Work request:
Go line by line through the records and tally those that include "plus". Respond with the tally only.

Records for processing:

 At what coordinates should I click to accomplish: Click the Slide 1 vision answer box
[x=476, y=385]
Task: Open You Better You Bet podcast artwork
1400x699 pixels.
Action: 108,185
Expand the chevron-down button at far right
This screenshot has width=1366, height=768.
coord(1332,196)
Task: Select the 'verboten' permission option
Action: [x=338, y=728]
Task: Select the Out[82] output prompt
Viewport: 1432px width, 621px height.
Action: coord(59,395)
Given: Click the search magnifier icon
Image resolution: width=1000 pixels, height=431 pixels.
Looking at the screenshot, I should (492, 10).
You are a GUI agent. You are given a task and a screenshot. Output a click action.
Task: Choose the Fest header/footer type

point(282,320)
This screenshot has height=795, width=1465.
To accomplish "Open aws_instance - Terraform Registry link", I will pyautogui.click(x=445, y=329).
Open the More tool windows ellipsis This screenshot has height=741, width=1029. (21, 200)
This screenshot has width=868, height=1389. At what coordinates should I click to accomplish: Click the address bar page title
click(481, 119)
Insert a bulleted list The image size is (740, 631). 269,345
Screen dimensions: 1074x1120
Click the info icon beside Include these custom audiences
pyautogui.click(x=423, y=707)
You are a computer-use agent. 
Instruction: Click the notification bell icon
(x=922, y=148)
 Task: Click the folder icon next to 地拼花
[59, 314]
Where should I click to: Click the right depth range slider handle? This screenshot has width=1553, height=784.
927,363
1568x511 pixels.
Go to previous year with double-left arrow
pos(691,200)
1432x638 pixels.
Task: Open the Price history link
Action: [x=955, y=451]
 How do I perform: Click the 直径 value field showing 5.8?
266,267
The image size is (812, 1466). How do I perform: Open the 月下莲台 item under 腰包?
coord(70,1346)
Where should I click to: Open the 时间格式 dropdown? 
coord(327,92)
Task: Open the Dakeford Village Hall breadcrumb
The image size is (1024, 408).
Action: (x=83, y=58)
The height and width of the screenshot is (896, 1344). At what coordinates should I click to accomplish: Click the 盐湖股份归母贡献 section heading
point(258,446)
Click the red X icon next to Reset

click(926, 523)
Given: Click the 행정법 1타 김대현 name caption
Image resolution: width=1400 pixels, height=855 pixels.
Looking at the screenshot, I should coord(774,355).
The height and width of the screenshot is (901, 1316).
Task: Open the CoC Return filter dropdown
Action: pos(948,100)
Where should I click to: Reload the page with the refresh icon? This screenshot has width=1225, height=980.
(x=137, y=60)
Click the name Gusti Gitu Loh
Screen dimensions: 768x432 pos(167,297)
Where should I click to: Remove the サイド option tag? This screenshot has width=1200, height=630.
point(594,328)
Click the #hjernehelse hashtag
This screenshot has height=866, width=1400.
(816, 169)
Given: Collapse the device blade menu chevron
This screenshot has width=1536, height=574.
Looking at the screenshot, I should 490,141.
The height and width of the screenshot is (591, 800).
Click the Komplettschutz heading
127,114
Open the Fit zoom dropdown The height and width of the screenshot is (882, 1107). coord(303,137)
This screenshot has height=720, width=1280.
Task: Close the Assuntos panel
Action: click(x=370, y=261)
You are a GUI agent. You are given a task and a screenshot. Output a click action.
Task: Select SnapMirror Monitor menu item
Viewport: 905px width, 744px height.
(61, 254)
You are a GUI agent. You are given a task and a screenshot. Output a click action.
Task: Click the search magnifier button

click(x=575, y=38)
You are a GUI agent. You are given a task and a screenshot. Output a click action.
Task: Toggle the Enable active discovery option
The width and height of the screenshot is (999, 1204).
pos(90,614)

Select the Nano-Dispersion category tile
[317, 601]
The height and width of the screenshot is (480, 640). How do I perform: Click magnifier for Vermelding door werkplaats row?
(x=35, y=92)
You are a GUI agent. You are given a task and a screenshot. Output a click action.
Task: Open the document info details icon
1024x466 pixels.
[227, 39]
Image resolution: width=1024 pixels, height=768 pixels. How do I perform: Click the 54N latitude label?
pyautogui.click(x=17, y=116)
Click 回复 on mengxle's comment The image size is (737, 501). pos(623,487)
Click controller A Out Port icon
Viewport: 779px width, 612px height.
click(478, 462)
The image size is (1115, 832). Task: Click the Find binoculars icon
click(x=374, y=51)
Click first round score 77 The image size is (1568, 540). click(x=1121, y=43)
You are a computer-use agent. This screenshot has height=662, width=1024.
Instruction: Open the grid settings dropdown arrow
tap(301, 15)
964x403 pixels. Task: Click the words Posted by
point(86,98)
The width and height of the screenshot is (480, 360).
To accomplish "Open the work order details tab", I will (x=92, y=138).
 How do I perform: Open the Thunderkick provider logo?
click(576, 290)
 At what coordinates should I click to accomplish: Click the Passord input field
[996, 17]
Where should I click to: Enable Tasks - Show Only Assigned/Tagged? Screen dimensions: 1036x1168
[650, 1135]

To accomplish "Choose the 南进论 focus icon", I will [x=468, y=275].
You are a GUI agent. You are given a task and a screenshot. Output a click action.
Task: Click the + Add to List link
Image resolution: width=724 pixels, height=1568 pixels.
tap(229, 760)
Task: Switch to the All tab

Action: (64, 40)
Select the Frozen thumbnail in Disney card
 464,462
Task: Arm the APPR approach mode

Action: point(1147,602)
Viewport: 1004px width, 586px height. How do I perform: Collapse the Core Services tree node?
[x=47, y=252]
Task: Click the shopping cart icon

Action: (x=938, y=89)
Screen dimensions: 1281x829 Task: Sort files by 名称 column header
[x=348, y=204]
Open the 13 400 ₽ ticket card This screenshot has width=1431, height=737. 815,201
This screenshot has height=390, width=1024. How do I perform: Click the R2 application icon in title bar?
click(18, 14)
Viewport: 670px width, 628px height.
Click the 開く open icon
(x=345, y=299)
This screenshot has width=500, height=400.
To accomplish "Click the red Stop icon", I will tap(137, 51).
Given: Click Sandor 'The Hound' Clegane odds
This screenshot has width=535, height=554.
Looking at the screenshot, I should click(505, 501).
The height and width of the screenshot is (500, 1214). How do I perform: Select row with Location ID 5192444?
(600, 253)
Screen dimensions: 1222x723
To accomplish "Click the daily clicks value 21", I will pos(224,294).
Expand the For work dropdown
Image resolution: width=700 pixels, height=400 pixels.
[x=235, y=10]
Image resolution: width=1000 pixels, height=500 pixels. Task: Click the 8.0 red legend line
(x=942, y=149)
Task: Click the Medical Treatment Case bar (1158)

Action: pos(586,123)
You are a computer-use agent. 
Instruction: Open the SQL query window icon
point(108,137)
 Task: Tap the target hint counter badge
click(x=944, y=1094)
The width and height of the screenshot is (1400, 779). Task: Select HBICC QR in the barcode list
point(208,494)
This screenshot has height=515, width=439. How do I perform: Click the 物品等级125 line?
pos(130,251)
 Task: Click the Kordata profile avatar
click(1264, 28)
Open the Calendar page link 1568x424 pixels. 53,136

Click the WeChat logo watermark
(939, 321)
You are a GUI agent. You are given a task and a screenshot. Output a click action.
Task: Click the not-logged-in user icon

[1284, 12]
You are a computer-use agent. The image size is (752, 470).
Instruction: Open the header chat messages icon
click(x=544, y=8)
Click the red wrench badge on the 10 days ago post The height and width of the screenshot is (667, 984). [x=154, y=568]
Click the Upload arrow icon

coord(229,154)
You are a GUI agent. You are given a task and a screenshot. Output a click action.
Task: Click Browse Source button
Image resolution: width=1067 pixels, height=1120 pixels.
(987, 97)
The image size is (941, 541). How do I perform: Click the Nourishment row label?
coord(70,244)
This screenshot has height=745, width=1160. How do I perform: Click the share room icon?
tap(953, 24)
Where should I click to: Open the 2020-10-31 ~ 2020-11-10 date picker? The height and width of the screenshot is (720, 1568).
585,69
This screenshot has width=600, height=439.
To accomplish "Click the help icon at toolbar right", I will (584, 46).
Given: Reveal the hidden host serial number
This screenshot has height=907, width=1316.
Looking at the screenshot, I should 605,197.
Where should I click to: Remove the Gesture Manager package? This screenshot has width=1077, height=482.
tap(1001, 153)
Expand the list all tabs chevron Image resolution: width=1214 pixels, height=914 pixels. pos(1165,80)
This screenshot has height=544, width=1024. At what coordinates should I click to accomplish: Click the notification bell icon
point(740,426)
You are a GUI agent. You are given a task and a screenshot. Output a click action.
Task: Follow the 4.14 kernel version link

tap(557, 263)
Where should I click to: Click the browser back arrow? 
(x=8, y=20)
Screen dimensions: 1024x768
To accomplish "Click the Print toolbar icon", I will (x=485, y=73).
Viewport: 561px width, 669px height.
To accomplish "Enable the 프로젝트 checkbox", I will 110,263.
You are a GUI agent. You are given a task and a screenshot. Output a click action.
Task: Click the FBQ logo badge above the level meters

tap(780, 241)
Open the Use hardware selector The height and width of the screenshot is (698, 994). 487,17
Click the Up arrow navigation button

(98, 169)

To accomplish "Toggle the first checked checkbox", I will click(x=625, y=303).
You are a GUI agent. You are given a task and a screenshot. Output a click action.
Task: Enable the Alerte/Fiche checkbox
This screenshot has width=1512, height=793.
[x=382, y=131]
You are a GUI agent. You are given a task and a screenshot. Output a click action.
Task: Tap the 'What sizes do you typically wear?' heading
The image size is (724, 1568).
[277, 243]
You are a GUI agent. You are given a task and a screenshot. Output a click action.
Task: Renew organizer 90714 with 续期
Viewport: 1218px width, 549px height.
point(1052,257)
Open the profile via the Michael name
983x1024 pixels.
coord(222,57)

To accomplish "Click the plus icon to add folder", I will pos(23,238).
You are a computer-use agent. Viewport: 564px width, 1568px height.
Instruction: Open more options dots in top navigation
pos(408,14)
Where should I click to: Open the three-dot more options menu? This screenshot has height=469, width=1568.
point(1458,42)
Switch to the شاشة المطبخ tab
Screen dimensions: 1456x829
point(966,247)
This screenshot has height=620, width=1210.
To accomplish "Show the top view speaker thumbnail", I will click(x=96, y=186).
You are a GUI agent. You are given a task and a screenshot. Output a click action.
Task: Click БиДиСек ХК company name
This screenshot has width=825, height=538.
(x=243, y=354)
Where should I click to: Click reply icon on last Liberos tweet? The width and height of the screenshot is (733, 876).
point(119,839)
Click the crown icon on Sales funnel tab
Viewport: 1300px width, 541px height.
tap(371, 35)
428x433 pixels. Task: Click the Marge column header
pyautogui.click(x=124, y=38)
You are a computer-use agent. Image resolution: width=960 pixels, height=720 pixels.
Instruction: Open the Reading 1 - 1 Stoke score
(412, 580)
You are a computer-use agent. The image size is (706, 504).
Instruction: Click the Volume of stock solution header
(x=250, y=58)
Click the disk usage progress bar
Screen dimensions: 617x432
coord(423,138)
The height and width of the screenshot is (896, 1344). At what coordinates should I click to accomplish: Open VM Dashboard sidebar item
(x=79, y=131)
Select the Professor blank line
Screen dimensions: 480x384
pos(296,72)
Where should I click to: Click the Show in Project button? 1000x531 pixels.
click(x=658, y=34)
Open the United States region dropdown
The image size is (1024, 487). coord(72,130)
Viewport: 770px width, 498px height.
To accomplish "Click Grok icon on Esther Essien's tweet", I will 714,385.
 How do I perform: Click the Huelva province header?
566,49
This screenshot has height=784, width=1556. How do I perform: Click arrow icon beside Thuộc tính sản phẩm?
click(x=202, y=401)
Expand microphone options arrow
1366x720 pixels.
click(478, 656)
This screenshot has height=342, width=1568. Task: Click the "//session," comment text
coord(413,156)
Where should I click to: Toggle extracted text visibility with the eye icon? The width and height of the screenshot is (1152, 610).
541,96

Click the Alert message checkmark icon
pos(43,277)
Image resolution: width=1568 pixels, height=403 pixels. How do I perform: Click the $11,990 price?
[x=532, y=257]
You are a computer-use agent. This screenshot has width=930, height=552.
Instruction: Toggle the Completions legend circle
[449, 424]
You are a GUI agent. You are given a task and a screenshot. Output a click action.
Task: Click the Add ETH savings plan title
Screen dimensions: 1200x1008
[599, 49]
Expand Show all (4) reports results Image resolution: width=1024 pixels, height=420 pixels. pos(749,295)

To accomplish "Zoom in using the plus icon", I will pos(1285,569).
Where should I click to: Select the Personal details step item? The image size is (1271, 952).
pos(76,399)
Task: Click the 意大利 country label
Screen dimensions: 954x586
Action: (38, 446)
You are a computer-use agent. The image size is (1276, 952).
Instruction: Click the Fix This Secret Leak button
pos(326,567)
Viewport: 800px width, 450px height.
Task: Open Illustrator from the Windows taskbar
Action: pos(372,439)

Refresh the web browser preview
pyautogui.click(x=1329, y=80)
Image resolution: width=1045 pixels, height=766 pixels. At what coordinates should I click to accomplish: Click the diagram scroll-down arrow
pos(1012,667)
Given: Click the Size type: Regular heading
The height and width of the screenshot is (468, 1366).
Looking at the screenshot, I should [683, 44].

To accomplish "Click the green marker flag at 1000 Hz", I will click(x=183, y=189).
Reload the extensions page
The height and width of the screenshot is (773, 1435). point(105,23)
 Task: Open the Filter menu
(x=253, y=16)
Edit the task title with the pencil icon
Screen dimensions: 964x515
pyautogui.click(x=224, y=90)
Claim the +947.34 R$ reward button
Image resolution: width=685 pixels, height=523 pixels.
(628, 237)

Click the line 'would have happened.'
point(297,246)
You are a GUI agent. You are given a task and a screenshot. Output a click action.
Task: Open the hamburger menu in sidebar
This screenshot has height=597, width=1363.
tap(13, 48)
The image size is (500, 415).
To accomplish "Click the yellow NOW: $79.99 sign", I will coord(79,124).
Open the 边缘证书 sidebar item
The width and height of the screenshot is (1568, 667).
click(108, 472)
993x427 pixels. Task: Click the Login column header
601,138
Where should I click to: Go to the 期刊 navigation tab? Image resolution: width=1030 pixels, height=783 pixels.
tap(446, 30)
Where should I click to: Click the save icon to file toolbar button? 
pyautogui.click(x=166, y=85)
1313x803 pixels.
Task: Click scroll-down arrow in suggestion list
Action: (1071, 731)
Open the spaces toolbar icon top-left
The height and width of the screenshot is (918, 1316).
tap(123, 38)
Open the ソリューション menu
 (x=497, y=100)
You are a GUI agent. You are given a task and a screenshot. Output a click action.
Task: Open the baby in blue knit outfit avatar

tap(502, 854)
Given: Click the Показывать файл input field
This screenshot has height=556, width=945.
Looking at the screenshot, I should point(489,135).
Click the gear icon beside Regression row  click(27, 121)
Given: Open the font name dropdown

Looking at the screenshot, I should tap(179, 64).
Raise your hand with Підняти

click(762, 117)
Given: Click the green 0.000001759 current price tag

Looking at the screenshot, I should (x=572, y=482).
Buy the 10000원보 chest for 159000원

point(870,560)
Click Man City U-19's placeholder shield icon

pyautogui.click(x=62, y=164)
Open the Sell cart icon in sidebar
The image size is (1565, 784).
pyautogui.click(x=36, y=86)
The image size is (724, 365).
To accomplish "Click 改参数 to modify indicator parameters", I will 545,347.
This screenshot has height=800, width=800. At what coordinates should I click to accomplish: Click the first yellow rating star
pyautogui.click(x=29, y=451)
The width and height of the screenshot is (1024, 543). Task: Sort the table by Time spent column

Answer space:
2